## [WHAT TO PRODUCE]
Your job is to return every line of the listing holding the string "agent".

## [DATA SUPPLIED]

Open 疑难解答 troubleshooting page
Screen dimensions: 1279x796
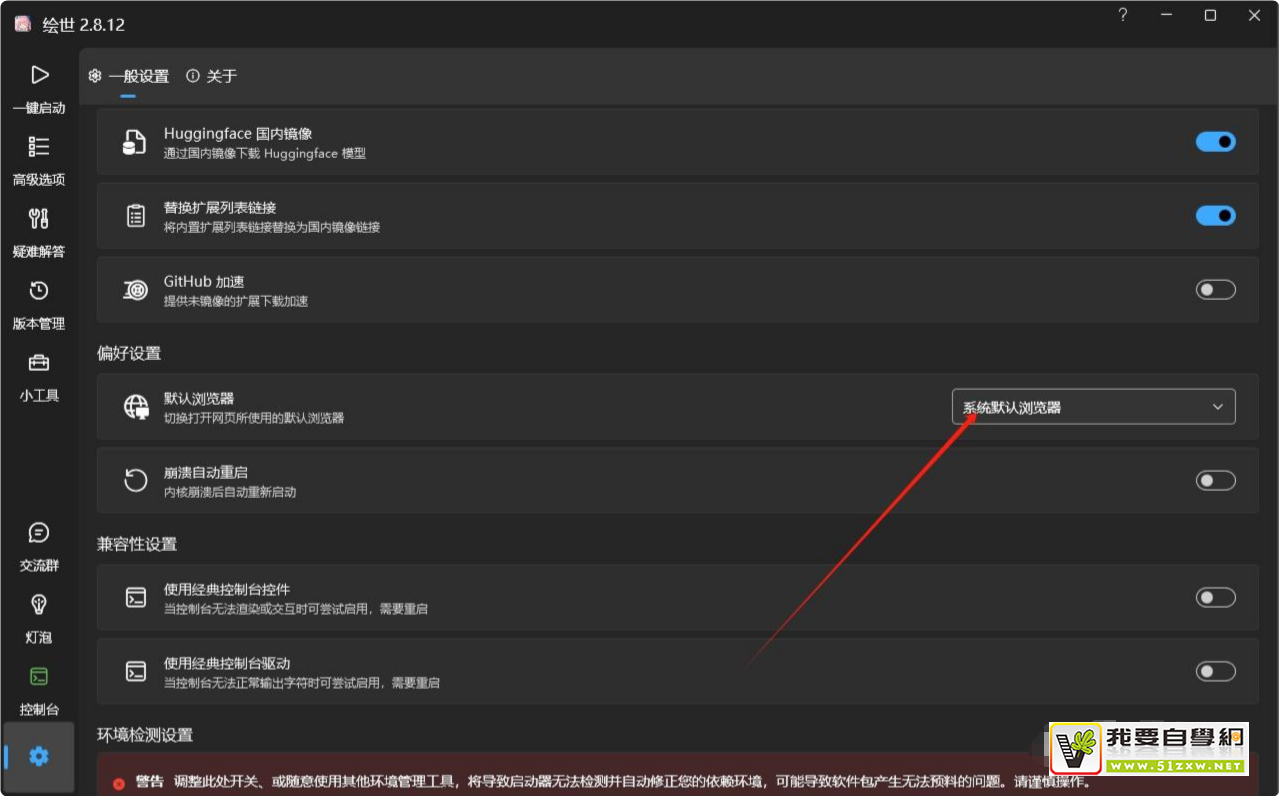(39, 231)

--

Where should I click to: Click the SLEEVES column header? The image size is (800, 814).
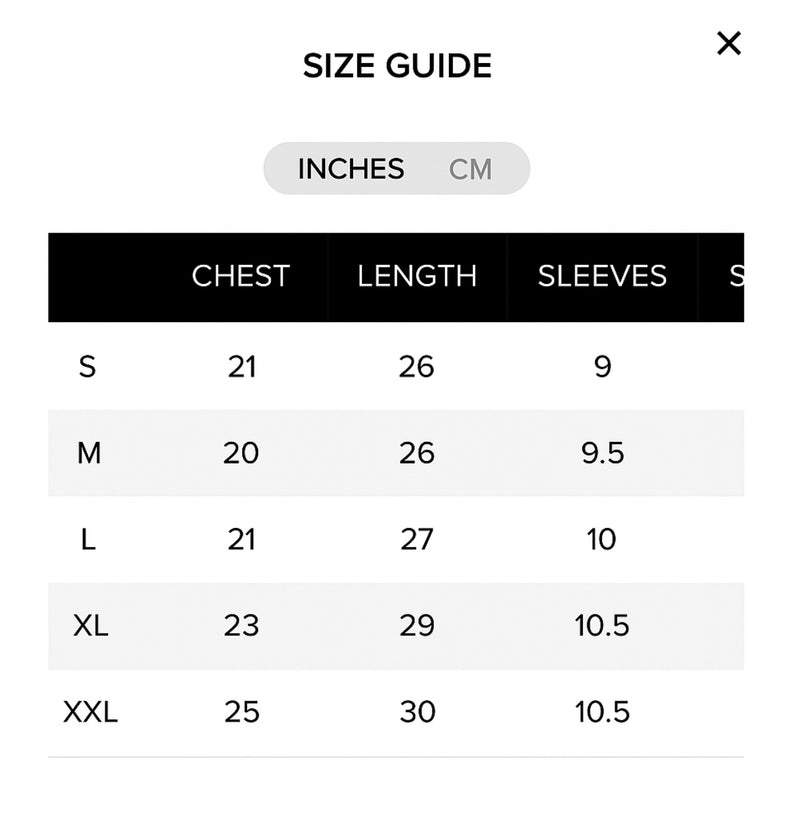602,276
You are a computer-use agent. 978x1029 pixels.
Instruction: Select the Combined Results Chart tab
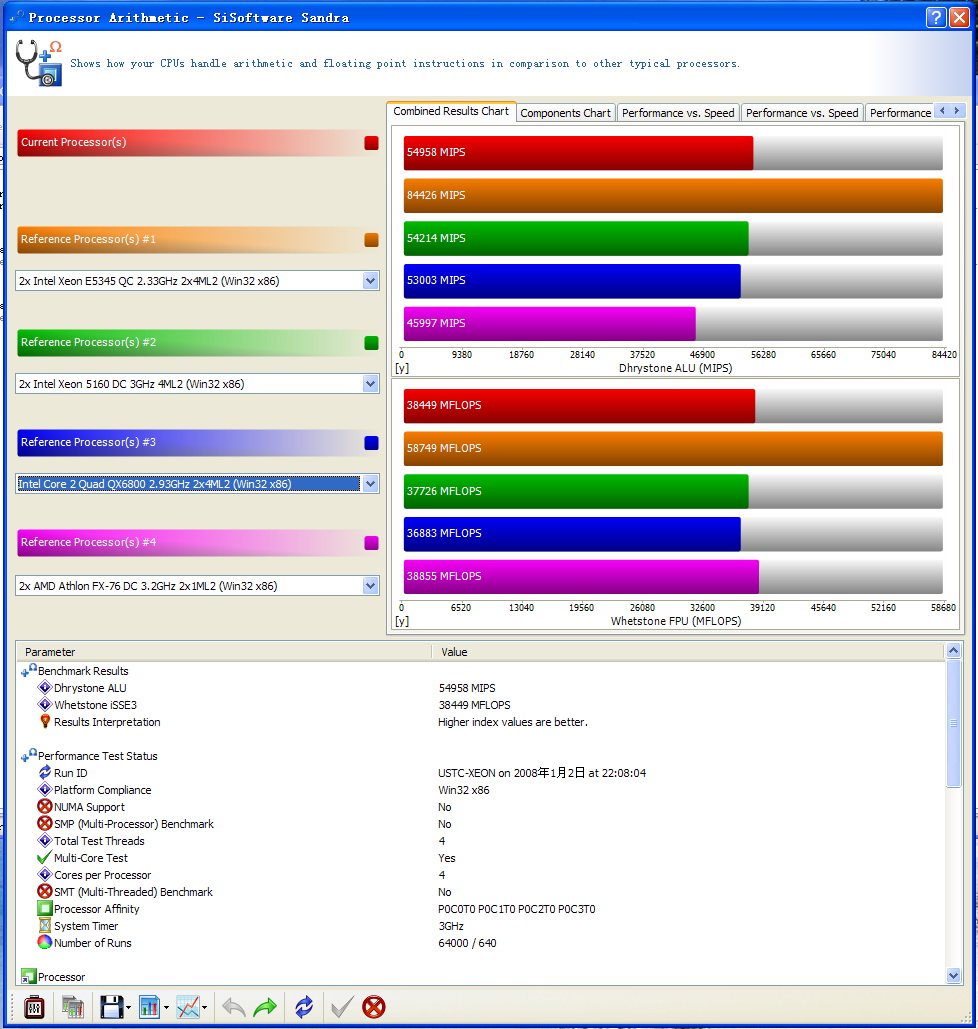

--

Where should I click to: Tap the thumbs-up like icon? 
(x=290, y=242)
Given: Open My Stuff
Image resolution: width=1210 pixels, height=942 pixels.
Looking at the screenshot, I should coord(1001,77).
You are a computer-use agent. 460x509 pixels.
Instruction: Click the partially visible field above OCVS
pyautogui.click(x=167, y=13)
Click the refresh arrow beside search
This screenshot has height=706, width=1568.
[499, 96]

## [RESULT FOR THIS TASK]
You are a computer-use agent. 978x1029 pixels.
You are a computer-use agent. 460x509 pixels.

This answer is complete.